GOAL OF THE EXERCISE:
Rescale the material between the line holding "Open Shared with me" and the end of the material, inclusive, writing all those lines out again with their requests. Multiply every coordinate in the answers by 0.25 and round each to a whole number, with halves rounding up.

DATA LISTING:
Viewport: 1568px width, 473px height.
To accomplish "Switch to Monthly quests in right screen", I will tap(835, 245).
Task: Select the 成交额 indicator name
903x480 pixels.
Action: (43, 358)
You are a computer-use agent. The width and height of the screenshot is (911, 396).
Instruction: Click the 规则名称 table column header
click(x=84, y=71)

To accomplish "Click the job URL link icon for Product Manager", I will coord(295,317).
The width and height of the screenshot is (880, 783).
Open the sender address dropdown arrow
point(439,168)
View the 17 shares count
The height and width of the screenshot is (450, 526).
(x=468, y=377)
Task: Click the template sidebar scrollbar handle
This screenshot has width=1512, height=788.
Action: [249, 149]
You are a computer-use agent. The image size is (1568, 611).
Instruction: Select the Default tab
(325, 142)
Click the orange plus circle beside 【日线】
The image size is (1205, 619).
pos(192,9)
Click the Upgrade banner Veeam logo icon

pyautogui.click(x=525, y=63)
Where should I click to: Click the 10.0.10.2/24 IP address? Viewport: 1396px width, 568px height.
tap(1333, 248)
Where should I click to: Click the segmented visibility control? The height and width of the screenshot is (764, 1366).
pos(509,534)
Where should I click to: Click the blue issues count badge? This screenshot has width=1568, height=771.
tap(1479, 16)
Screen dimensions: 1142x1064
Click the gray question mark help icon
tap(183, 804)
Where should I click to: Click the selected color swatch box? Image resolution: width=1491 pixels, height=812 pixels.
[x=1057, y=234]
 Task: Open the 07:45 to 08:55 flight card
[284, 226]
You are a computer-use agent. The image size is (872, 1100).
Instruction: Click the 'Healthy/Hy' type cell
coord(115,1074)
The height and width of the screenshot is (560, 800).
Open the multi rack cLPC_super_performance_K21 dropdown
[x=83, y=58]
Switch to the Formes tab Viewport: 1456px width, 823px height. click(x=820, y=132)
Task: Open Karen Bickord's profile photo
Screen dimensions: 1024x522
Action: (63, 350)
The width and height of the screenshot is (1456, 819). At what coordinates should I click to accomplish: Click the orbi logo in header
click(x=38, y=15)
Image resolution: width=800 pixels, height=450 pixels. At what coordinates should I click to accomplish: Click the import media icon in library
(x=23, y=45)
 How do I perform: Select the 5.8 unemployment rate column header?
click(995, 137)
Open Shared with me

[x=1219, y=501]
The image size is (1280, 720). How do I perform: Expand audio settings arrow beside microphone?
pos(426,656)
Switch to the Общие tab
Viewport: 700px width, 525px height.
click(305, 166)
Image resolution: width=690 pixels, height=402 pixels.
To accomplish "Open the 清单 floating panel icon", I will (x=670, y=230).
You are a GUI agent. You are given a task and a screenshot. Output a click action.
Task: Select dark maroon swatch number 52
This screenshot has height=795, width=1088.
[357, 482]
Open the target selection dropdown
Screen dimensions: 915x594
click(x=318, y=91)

WRITTEN ANSWER:
Open Shared with me

[x=305, y=125]
The image size is (1280, 720). How do I perform: Expand audio settings arrow beside microphone?
pos(107,164)
Switch to the Общие tab
Viewport: 700px width, 525px height.
click(76, 42)
Image resolution: width=690 pixels, height=402 pixels.
To accomplish "Open the 清单 floating panel icon", I will (x=168, y=58).
You are a GUI agent. You are given a task and a screenshot. Output a click action.
Task: Select dark maroon swatch number 52
This screenshot has height=795, width=1088.
[89, 121]
Open the target selection dropdown
Screen dimensions: 915x594
click(x=80, y=23)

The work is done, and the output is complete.